Open Eye MSA consortium aims to enable PAM-4 interconnects scaling from 50Gbps to 400Gbps
The Open Eye Consortium announced the establishment of its Multi-Source Agreement (MSA) outlining its mission to standardize advanced specifications for lower latency, more power efficient and lower cost optical modules targeting 50Gbps, 100Gbps, 200Gbps, and up to 400Gbps optical modules for data center interconnects over single-mode and multimode fiber.

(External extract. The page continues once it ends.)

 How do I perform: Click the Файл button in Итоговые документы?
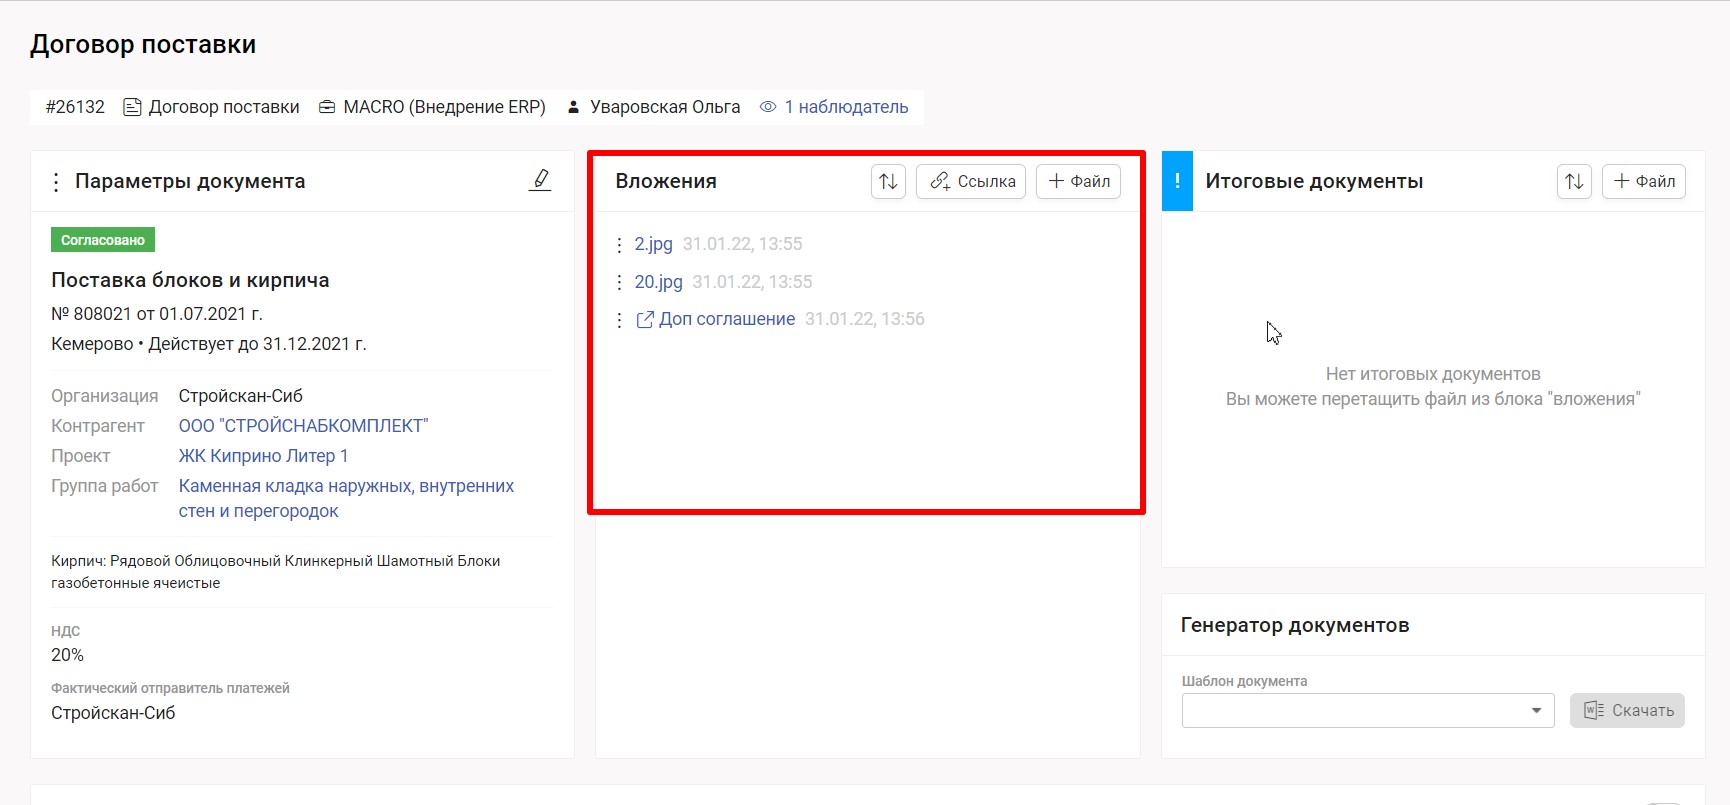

The MSA aims to accelerate the adoption of PAM-4 optical interconnects scaling to 50Gbps, 100Gbps, 200Gbps, and 400Gbps by expanding upon existing standards to enable optical module implementations using less complex, lower cost, lower power, and optimized clock and data recovery (CDR) based architectures in addition to existing digital signal processing (DSP) architectures.
Minimizing the need for digital signal processing in optical modules has many advantages including significantly lowering latency, power consumption and cost.
The Open Eye industry consortium is committed to investing its collective innovation and engineering resources for the development of an industry-standard optical interconnect that leverages seamless component interoperability among a broad group of industry-leading technology providers, including providers of electronics, lasers and optical components.
“LightCounting forecasts that sales of next-generation Ethernet products will exceed $500 million in 2020,” said Dale Murray, Principal Analyst at LightCounting.
“However, this is only possible if suppliers can meet customer requirements for cost and power consumption. The new Open Eye MSA addresses both of these critical requirements. Having low latency is an extra bonus that HPC and AI applications will benefit from.”
The Open Eye MSA consortium’s approach is a natural evolution relative to today’s high-volume optical nodes, enabling users to scale to next generation baud rates.
The initial Open Eye MSA specification will focus on 53Gbps per lane PAM-4 solutions for 50G SFP, 100G DSFP, 100G SFP-DD, 200G QSFP, and 400G QSFP-DD and OSFP single-mode modules. Subsequent specifications will aim to address multimode and 100Gbps per lane applications.
MACOM and Semtech Corporation initiated the formation of the Open Eye MSA with 19 current members in Promoter and Contributing membership classes.
Promoters include Applied Optoelectronics Inc., Cambridge Industries (CIG), Color Chip, Juniper Networks, Luxshare-ICT, MACOM, Mellanox, Molex, and Semtech Corporation.
Contributors include: Accelink, Cloud Light Technology, InnoLight, Keysight Technologies, Maxim Integrated, O-Net, Optomind, Source Photonics, and Sumitomo Electric.
“Through its participation in the Open Eye MSA, AOI is leveraging our laser and optical module technology to deliver benefits of low cost, high-speed connectivity to next generation data centers,” said David (Chan Chih) Chen, AVP, Strategic Marketing for Transceiver at AOI.
“As one of the earliest promoters of this technology, we had a live module demo at OFC2019. With the recent acquisition of Lumentum/Oclaro’s data center product portfolios, CIG is expanding its product offering for both telecom and datacom markets. Our participation in the Open Eye MSA will enable us to apply this expertise to serve our customers with lower power and lower cost transceivers,” said Michael Xin, VP of Sales and Marketing at CIG.